Nothing in the records may be altered. Repeat them in full.
(Dataset records begins)
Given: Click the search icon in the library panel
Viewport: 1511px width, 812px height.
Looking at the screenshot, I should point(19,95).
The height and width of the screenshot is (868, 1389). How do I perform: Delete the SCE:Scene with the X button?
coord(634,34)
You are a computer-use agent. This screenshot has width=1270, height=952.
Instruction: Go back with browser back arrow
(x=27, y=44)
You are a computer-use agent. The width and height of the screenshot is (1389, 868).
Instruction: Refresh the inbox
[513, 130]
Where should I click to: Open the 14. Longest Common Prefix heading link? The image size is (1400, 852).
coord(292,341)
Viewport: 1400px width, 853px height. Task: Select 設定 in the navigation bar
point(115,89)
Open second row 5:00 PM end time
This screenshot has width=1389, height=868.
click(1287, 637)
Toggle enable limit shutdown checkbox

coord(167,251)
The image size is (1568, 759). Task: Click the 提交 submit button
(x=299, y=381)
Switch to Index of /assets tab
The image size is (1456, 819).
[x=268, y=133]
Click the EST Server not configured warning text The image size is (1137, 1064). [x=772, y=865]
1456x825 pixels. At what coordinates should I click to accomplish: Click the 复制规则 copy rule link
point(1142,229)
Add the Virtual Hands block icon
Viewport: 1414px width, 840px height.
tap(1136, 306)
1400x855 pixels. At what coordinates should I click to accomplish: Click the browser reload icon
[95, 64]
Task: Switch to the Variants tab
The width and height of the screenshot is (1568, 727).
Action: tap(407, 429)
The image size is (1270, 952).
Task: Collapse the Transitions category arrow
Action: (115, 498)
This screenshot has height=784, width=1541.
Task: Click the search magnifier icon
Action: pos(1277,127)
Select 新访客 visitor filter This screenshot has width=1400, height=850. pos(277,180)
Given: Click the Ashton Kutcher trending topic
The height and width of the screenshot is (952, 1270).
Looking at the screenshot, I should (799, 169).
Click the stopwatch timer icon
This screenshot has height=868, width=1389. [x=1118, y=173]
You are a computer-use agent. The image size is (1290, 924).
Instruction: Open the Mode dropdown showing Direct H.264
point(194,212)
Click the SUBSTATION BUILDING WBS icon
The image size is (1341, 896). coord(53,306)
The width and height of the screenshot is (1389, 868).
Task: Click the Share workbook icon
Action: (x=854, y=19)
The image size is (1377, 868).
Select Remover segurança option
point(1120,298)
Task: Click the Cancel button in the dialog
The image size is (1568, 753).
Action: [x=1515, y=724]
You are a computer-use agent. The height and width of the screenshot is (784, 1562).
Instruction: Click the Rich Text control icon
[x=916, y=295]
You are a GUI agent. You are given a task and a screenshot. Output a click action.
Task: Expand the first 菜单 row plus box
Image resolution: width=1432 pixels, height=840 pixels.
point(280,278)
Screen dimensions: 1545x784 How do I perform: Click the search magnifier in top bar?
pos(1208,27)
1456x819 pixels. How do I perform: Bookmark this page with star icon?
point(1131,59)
(Dataset records ends)
### Expected answer
Given: Click the search icon in the library panel
Viewport: 1511px width, 812px height.
Looking at the screenshot, I should point(19,95).
The height and width of the screenshot is (868, 1389). How do I perform: Delete the SCE:Scene with the X button?
coord(634,34)
You are a computer-use agent. This screenshot has width=1270, height=952.
Instruction: Go back with browser back arrow
(x=27, y=44)
You are a computer-use agent. The width and height of the screenshot is (1389, 868).
Instruction: Refresh the inbox
[513, 130]
Where should I click to: Open the 14. Longest Common Prefix heading link? The image size is (1400, 852).
coord(292,341)
Viewport: 1400px width, 853px height. Task: Select 設定 in the navigation bar
point(115,89)
Open second row 5:00 PM end time
This screenshot has width=1389, height=868.
click(1287, 637)
Toggle enable limit shutdown checkbox

coord(167,251)
The image size is (1568, 759). Task: Click the 提交 submit button
(x=299, y=381)
Switch to Index of /assets tab
The image size is (1456, 819).
[x=268, y=133]
Click the EST Server not configured warning text The image size is (1137, 1064). [x=772, y=865]
1456x825 pixels. At what coordinates should I click to accomplish: Click the 复制规则 copy rule link
point(1142,229)
Add the Virtual Hands block icon
Viewport: 1414px width, 840px height.
tap(1136, 306)
1400x855 pixels. At what coordinates should I click to accomplish: Click the browser reload icon
[95, 64]
Task: Switch to the Variants tab
The width and height of the screenshot is (1568, 727).
Action: tap(407, 429)
The image size is (1270, 952).
Task: Collapse the Transitions category arrow
Action: (115, 498)
This screenshot has height=784, width=1541.
Task: Click the search magnifier icon
Action: pos(1277,127)
Select 新访客 visitor filter This screenshot has width=1400, height=850. pos(277,180)
Given: Click the Ashton Kutcher trending topic
The height and width of the screenshot is (952, 1270).
Looking at the screenshot, I should (799, 169).
Click the stopwatch timer icon
This screenshot has height=868, width=1389. [x=1118, y=173]
You are a computer-use agent. The image size is (1290, 924).
Instruction: Open the Mode dropdown showing Direct H.264
point(194,212)
Click the SUBSTATION BUILDING WBS icon
The image size is (1341, 896). coord(53,306)
The width and height of the screenshot is (1389, 868).
Task: Click the Share workbook icon
Action: (x=854, y=19)
The image size is (1377, 868).
Select Remover segurança option
point(1120,298)
Task: Click the Cancel button in the dialog
The image size is (1568, 753).
Action: [x=1515, y=724]
You are a computer-use agent. The height and width of the screenshot is (784, 1562).
Instruction: Click the Rich Text control icon
[x=916, y=295]
You are a GUI agent. You are given a task and a screenshot. Output a click action.
Task: Expand the first 菜单 row plus box
Image resolution: width=1432 pixels, height=840 pixels.
point(280,278)
Screen dimensions: 1545x784 How do I perform: Click the search magnifier in top bar?
pos(1208,27)
1456x819 pixels. How do I perform: Bookmark this page with star icon?
point(1131,59)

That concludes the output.